Required work » Reproduce the records word for word, from the first line up to and including the line containing "will (259, 554).".

Dataset records »
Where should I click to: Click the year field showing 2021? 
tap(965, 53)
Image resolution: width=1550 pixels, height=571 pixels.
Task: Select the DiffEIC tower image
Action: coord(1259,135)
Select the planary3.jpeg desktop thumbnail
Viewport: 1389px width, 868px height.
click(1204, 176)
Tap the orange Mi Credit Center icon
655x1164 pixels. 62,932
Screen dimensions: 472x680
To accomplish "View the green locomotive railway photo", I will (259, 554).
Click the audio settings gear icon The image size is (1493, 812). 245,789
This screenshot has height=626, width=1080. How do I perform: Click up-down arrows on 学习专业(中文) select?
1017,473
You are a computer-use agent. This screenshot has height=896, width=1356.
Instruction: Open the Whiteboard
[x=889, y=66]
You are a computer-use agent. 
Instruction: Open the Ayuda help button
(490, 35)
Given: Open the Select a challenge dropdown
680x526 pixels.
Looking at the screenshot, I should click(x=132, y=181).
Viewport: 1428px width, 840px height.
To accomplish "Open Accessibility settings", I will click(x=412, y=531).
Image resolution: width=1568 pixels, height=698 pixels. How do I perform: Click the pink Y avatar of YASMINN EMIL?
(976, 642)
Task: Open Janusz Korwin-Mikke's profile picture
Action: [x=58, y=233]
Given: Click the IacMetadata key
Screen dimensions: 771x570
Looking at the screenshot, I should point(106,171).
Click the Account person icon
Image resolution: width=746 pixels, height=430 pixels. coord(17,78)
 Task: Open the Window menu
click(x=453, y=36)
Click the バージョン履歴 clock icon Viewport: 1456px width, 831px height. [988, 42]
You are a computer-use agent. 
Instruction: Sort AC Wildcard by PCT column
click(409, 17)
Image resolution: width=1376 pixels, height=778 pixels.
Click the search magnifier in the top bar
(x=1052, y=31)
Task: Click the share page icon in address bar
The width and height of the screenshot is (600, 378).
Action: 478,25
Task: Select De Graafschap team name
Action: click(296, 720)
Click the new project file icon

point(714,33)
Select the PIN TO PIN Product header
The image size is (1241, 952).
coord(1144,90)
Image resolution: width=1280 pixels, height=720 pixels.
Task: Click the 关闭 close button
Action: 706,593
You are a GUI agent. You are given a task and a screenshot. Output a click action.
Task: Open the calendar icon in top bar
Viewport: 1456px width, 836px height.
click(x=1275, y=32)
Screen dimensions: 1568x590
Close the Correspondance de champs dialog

Response to the exercise »
Where should I click to: Click the year field showing 2021? 
tap(965, 53)
Image resolution: width=1550 pixels, height=571 pixels.
Task: Select the DiffEIC tower image
Action: coord(1259,135)
Select the planary3.jpeg desktop thumbnail
Viewport: 1389px width, 868px height.
click(1204, 176)
Tap the orange Mi Credit Center icon
655x1164 pixels. 62,932
Screen dimensions: 472x680
To accomplish "View the green locomotive railway photo", I will (259, 554).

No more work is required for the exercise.